As a result, in a desperate attempt to push credit to the economy, the Central Bank commenced lowering interest prices by cutting its rate on excess money deposited by commercial banks from 7.5% to 6.5%. Typical fixed deposit prices of industrial banks fell from 12.38% in October 2013 to 8.09% in October 2014. Amongst September 2013 and September 2014, the average lending rates of industrial banks fell from 15.52% to 12.98%. Regardless of the cut in interest prices, industrial bank credit flows to the economy did not improve by the magnitudes by which they ought to have elevated. It just appeared that the fall in lending prices of commercial banks was not a enough inducement for borrowers to raise funds from banks.

A country in a lowflation trap

This predicament evidences that Sri Lanka is caught up in a ‘lowflation trap’, a malaise at present being seasoned by EU countries. When the inflation price comes down sharply and holds at those low levels for some time, there ought to be a faster reduction in lending prices to produce a decline in true lending prices – the necessity for inducing borrowers to use bank credit.

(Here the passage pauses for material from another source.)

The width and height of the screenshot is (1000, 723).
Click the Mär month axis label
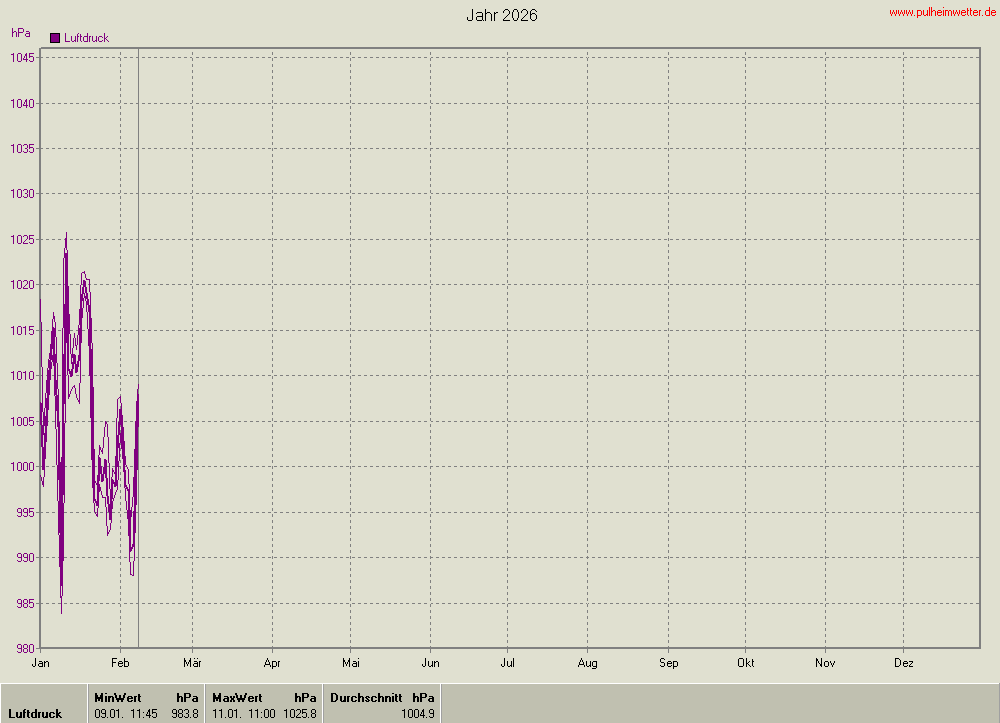pyautogui.click(x=193, y=663)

When the average inflation rate was at 23% in 2008, the typical lending prices of commercial banks were about 20%, yielding a damaging actual lending price in the economy on typical. It is a substantial inducement for borrowers to borrow. But when the inflation rate fell, lending rates of industrial banks did not fall in the identical style. Accordingly, when the typical inflation price was around 7% at end-2013, the average lending rates of commercial banks stood at 15%. The actual interest rates in terms of these numbers had been substantially optimistic at about 8% – certainly not an inducement for borrowers to seek funds from industrial banks. By September 2014, on the insistence of the Central Bank that industrial banks must reduce their lending rates, the typical lending rate fell to about 13% but inflation had fallen much more sharply to 3.5% by that time. Therefore, the actual interest rate had increased to 9.5%.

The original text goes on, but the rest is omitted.